About 54,000 more U.S. jobs disappeared in August, according to figures from the U.S. Department of Labor. That means unemployment, which was already at a horrible 9.5 percent, rose in August to an even worse 9.6 percent.

Tens of thousands of the jobs that disappeared last month were temporary Census Bureau jobs that will not be coming around again for another decade.

Some private-sector employers are hiring, but not in nearly high enough numbers to begin to push down the unemployment rate. Nearly 15 million Americans are now officially counted as unemployed.

That is extremely painful to those who do not have jobs, and it is alarming even to those of us who are fortunate enough to be employed. But saying 15 million Americans "officially" are jobless does not tell the whole story of unemployment in America.

An additional 9 million workers want full-time jobs but can't get more than part-time. Adding them to the millions who are not "counted" as unemployed because they have given up the search for jobs, the combined "unemployment" and "underemployment" rate was up from 16.5 percent in July to a shocking 16.7 percent in August. And many economists do not expect any real jobs relief for a long time to come.

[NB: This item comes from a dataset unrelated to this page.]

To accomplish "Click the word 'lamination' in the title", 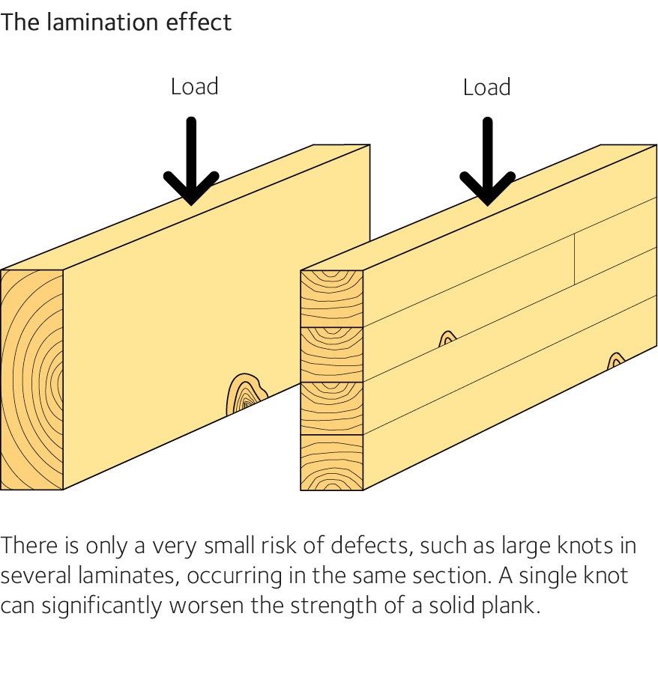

Yet what is President Barack Obama's "solution"? He wants to spend tens of billions more tax dollars in "stimulus" funding on make-work construction jobs that will increase our national debt - a debt that is already around $13.4 trillion.

But we already have tried that kind of "stimulus," with $862 billion that Democrats in Congress earlier passed. And it failed to hold down unemployment the way the president said it would. Why would even the slightest consideration be given to throwing more good money after bad?

What is urgently needed from Washington is not a commitment to "do" this or that with some big new program but to "stop doing" so many things that don't work. Congress needs to abandon outright all talk of raising taxes at the end of this year, for instance.

The economic uncertainty that Washington is creating by threatening tax hikes and even more unproductive government spending is stifling free-market investment. Businesses are afraid to risk investing and expanding when they do not know what the economic "rules of the game" are going to be. The same uncertainty has gripped consumers, who are afraid to spend because they simply do not have a clear idea where the president and Democrats in Congress are taking our economy. The lack of consumer spending is driving down demand for goods and services, killing off still more jobs.

It should be evident by now that the combination of big government spending and threats of higher taxes is not a formula for economic recovery but for continued recession. We need less government waste - and more free enterprise.